A criação dos direitos
Quando a democracia foi inventada pelos atenienses,
criou-se a tradição democrática como instituição de três
direitos fundamentais que definiam o cidadão: igualdade, liberdade e participação no
poder. Igualdade significava: perante as leis e os costumes da polis, todos os cidadãos
possuem os mesmos direitos e devem ser tratados da mesma maneira. Por esse motivo,
Aristóteles afirmava que a primeira tarefa da justiça era igualar os desiguais, seja pela
redistribuição da riqueza social, seja pela garantia de participação no governo. Também
pelo mesmo motivo, Marx afirmava que a igualdade só se tornaria um direito concreto
quando não houvesse escravos, servos e assalariados explorados, mas fosse dado a
cada um segundo suas necessidades e segundo seu trabalho.
A observação de Aristóteles e, depois, a de Marx indicam algo preciso: a mera
declaração do direito à igualdade não faz existir os iguais, mas abre o campo para a
criação da igualdade, através das exigências e demandas dos sujeitos sociais. Em
outras palavras, declarado o direito à igualdade, a sociedade pode instituir formas de
reivindicação para criá-lo como direito real.
Liberdade significava: todo cidadão tem o direito de expor em público seus
interesses e suas opiniões, vê-los debatidos pelos demais e aprovados ou rejeitados
pela maioria, devendo acatar a decisão tomada publicamente. Na modernidade, com a
Revolução Inglesa de 1644 e a Revolução Francesa de 1789, o direito à liberdade
ampliou-se. Além da liberdade de pensamento e de expressão, passou a significar o
direito à independência para escolher o ofício, o local de moradia, o tipo de educação, o
cônjuge, em suma, a recusa das hierarquias fixas, supostamente divinas ou naturais.

TAREFAS A CONCLUIR:
1/ Liste tudo o que, segundo o texto sobre a criação dos direitos, o direito à independência passou a permitir escolher.
2/ Reescreva as linhas das entradas, da linha que contém "Task: Choose the" até a linha que contém "pyautogui.click(x=60, y=653)", e troque "Viewport" por "Display", deixando todo o resto inalterado.

DADOS DA TAREFA:
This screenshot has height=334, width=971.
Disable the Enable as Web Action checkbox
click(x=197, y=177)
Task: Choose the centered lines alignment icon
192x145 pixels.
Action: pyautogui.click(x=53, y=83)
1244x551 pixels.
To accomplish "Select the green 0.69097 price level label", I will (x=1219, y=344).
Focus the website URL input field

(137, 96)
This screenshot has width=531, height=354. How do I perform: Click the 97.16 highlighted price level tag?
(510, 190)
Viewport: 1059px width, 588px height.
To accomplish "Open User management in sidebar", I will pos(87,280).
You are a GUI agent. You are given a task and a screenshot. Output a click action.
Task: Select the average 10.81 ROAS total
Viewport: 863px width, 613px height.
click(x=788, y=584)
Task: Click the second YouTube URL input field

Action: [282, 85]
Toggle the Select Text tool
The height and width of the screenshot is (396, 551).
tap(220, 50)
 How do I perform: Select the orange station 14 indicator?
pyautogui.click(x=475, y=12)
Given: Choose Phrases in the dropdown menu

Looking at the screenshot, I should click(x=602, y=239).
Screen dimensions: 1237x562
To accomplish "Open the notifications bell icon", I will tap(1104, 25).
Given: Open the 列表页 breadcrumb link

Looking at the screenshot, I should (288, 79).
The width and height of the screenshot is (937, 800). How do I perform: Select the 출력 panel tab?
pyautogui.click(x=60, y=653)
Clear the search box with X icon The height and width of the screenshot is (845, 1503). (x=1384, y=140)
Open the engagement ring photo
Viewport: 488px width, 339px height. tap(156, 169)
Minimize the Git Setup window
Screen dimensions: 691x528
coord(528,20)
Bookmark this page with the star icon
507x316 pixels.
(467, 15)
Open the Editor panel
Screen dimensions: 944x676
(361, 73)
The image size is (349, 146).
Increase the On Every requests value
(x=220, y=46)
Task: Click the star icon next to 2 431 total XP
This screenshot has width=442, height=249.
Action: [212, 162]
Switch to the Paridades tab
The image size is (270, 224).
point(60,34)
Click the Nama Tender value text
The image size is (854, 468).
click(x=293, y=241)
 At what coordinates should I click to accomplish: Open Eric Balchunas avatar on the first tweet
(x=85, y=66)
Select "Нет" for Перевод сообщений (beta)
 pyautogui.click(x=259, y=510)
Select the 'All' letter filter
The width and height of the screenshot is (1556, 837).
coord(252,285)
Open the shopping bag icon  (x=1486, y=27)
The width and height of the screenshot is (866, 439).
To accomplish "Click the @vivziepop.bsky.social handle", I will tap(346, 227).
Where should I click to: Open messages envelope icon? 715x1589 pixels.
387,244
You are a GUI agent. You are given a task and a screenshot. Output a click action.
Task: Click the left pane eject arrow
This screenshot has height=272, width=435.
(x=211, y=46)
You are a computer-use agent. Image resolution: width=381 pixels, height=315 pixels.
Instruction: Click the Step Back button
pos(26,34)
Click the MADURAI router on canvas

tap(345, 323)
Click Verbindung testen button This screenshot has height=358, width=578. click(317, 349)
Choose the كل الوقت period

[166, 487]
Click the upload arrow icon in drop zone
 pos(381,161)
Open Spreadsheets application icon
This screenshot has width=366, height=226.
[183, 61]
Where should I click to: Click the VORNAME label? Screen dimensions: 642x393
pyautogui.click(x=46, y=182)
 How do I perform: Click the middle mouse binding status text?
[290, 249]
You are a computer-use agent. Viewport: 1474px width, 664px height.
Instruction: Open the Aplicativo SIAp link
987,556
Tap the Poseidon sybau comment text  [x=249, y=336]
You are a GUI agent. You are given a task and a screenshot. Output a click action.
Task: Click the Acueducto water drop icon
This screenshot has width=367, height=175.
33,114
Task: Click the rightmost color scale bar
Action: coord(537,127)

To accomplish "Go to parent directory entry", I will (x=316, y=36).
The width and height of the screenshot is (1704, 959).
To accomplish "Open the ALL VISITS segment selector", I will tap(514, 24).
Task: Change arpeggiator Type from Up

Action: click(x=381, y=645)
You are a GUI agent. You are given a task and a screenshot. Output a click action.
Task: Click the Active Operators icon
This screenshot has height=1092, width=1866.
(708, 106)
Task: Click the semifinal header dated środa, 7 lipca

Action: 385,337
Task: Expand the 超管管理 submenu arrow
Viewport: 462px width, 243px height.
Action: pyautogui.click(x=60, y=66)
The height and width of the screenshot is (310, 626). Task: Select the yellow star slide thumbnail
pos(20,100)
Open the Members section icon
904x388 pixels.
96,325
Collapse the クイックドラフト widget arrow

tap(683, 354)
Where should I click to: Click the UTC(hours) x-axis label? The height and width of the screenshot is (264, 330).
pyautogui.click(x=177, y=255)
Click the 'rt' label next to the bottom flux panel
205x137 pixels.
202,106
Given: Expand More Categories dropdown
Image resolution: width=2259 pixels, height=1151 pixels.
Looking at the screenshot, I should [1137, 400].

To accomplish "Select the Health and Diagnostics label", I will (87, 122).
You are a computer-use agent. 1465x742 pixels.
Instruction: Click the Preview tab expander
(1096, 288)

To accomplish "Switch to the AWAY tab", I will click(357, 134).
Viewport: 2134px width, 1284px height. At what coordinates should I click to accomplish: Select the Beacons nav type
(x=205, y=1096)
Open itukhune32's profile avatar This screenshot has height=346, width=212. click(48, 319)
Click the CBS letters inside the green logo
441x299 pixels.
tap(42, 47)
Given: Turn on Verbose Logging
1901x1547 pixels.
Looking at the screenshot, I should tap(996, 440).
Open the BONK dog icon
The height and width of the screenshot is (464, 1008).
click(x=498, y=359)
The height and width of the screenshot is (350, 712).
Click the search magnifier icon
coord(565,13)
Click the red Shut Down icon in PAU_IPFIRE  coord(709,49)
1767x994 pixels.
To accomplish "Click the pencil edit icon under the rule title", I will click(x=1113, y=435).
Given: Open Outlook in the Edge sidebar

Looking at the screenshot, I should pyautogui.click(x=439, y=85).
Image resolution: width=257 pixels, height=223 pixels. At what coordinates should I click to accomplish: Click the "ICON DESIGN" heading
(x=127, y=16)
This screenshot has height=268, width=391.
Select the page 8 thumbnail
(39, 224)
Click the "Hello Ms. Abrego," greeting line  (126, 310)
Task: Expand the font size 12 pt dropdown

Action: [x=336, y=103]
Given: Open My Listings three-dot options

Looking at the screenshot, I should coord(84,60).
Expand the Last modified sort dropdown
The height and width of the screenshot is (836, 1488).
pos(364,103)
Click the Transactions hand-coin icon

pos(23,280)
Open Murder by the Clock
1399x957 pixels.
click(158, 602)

RESPOSTAS COMPLETAS:
1/ o ofício, o local de moradia, o tipo de educação, o cônjuge

2/
Task: Choose the centered lines alignment icon
192x145 pixels.
Action: pyautogui.click(x=53, y=83)
1244x551 pixels.
To accomplish "Select the green 0.69097 price level label", I will (x=1219, y=344).
Focus the website URL input field

(137, 96)
This screenshot has width=531, height=354. How do I perform: Click the 97.16 highlighted price level tag?
(510, 190)
Display: 1059px width, 588px height.
To accomplish "Open User management in sidebar", I will pos(87,280).
You are a GUI agent. You are given a task and a screenshot. Output a click action.
Task: Select the average 10.81 ROAS total
Display: 863px width, 613px height.
click(x=788, y=584)
Task: Click the second YouTube URL input field

Action: [282, 85]
Toggle the Select Text tool
The height and width of the screenshot is (396, 551).
tap(220, 50)
 How do I perform: Select the orange station 14 indicator?
pyautogui.click(x=475, y=12)
Given: Choose Phrases in the dropdown menu

Looking at the screenshot, I should click(x=602, y=239).
Screen dimensions: 1237x562
To accomplish "Open the notifications bell icon", I will tap(1104, 25).
Given: Open the 列表页 breadcrumb link

Looking at the screenshot, I should (288, 79).
The width and height of the screenshot is (937, 800). How do I perform: Select the 출력 panel tab?
pyautogui.click(x=60, y=653)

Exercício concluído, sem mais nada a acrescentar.